The selection of a dynamic model of a RC chimney based on in situ research

Abstract

This paper refers to the dynamic in situ investigation of a RC chimney and the choice of an appropriate numerical model in order to evaluate it. The first part of the study deals with the evaluation of the dynamic characteristics of a typical RC industrial chimney which belongs to a heating plant. In the investigation, different sources of excitation were used in order to better assess the structure’s free vibrations. In this investigation, wind gusts and rhythmic, human-induced swaying were used as sources of excitation in order to better assess the structure’s free vibrations. The following three pieces of measuring apparatus were used in order to record the structure’s movement: electro-dynamical strain gauges; piezoelectric accelerometers; a Doppler laser vibrometer. Power-spectral density (PSD), cross-spectral density (CSD) and fast Fourier transform (FFT) algorithms were applied to determine the natural frequencies of the structure. The second part of the study involves the determination of the calculated dynamic characteristics of the selected RC chimney. A FEM model was built and important structural factors were used in its determination.

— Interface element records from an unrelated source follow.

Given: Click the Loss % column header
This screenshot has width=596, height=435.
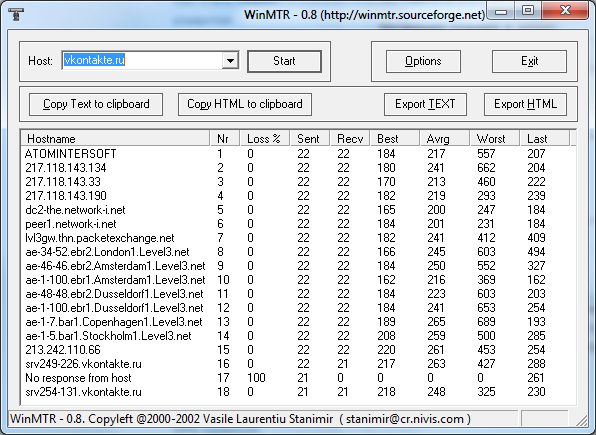Looking at the screenshot, I should pos(265,139).
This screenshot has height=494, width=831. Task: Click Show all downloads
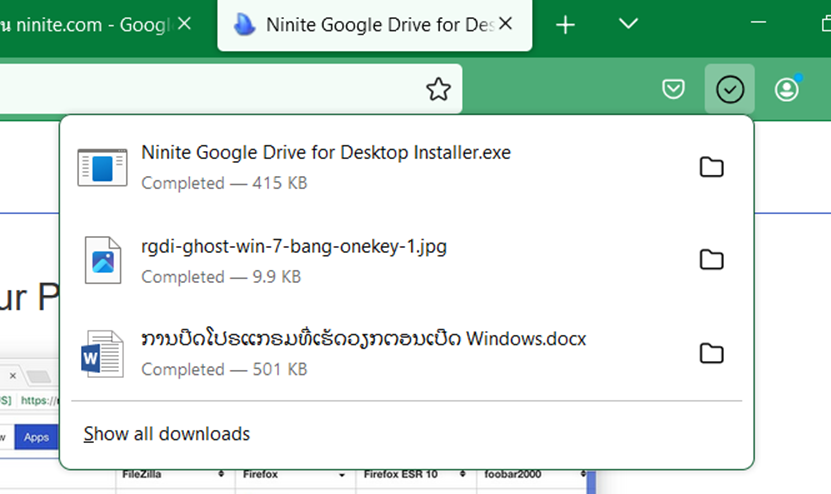(167, 434)
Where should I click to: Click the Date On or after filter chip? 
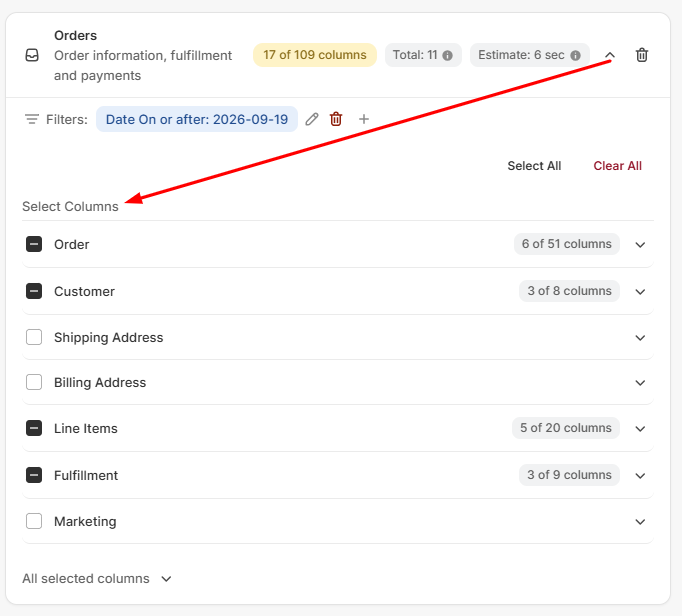click(197, 119)
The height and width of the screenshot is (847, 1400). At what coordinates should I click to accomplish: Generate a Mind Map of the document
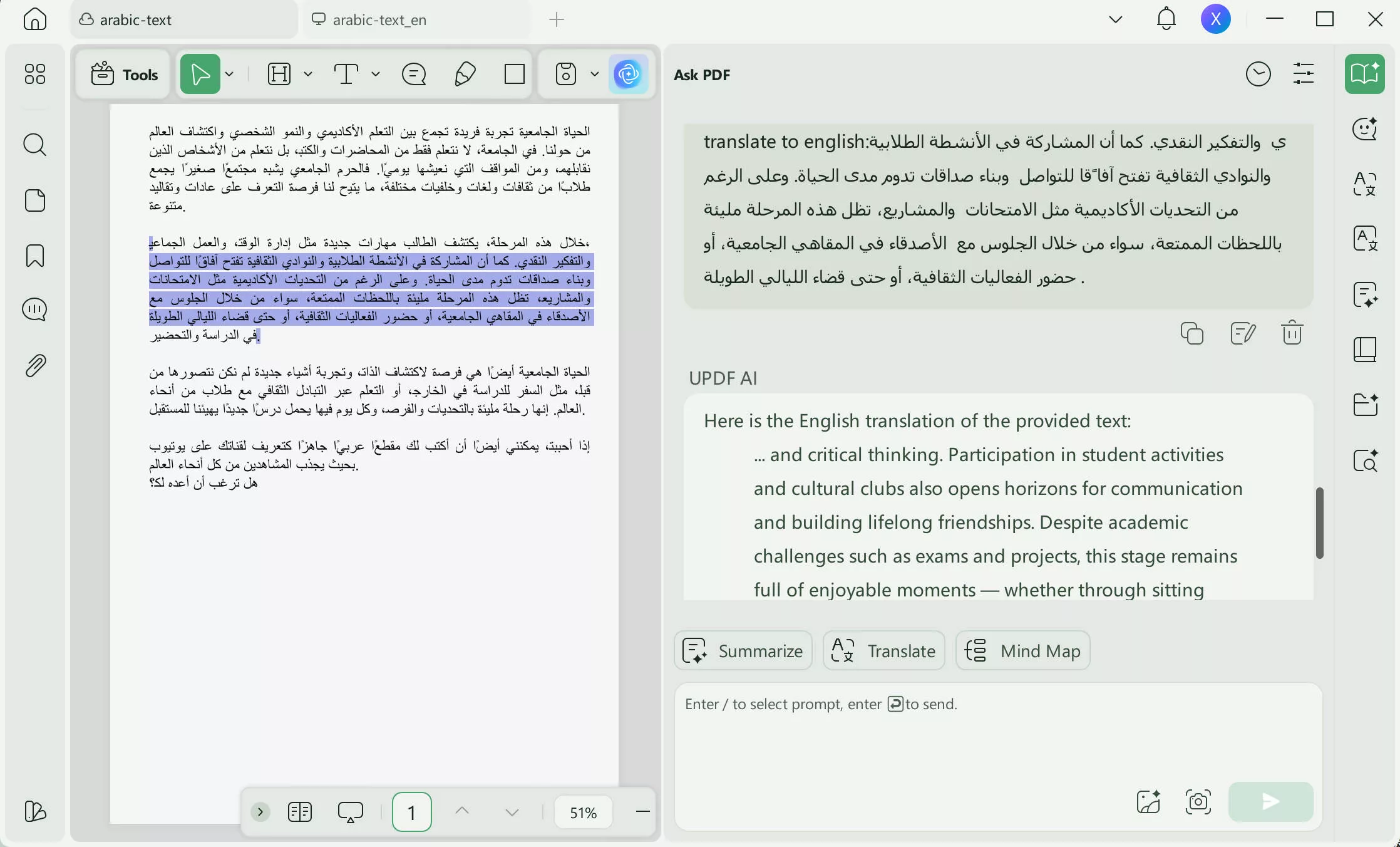coord(1022,650)
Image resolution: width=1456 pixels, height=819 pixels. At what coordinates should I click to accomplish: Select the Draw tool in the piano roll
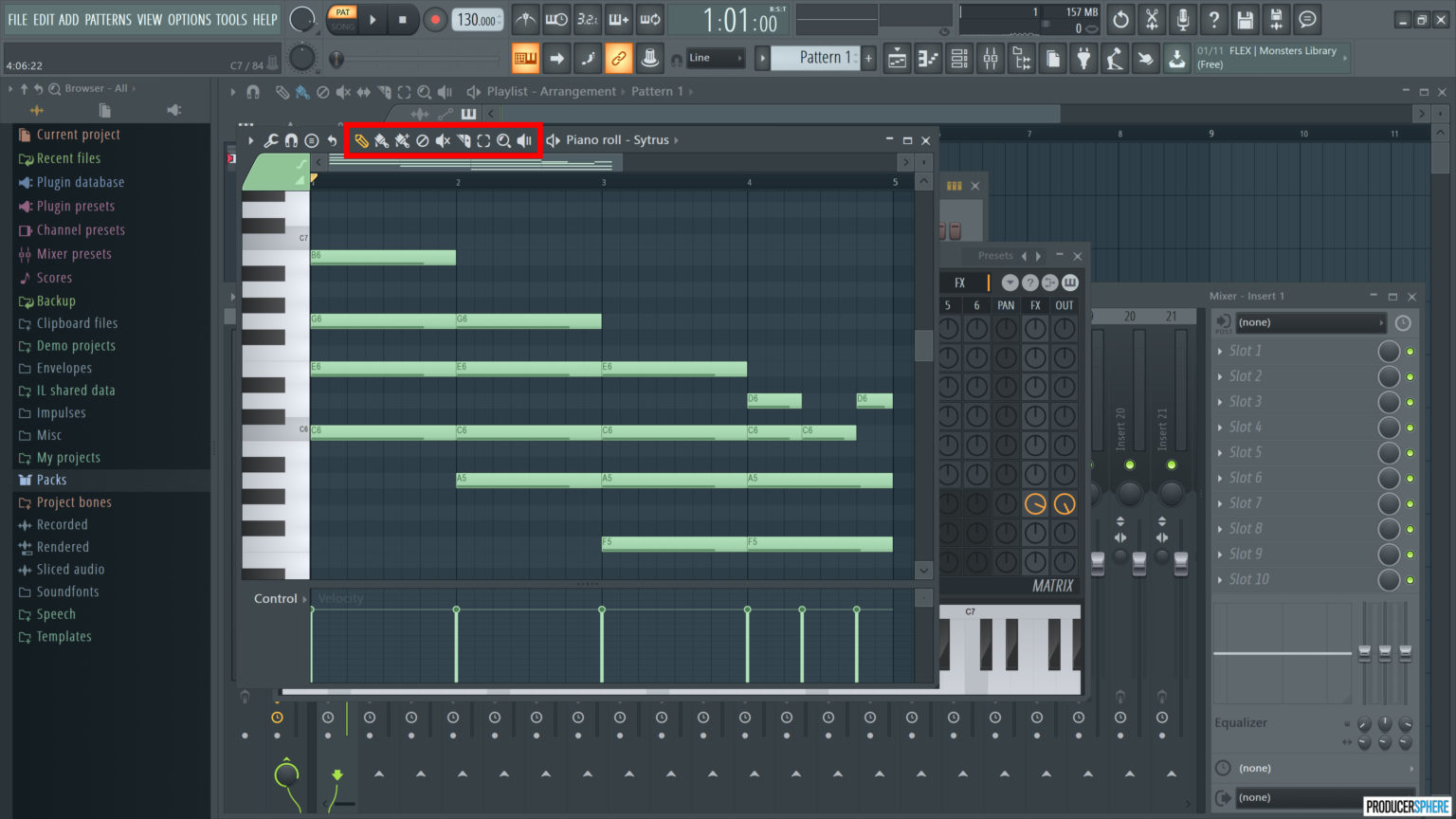click(362, 139)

Ground properties under the foundation of the structure were applied and variations in concrete characteristics due to carbonation and decay were factored in as were geometrical imperfections of the structure. By using natural vibration excitation sources, the lowest frequency of free vibration of the structure was determined. The third part of the paper focuses on the evaluation of the accuracy of the applied models resulting in the identification of the most valuable FEM model of the chimney. Different element types and varying levels of material modelling precision were used. The results of experimental studies were used as a basis for the verification and rating of the proposed models. The most accurate model was chosen – this was defined on the basis of it being the most capable of being successfully applied in further calculations of the dynamic response of the structure.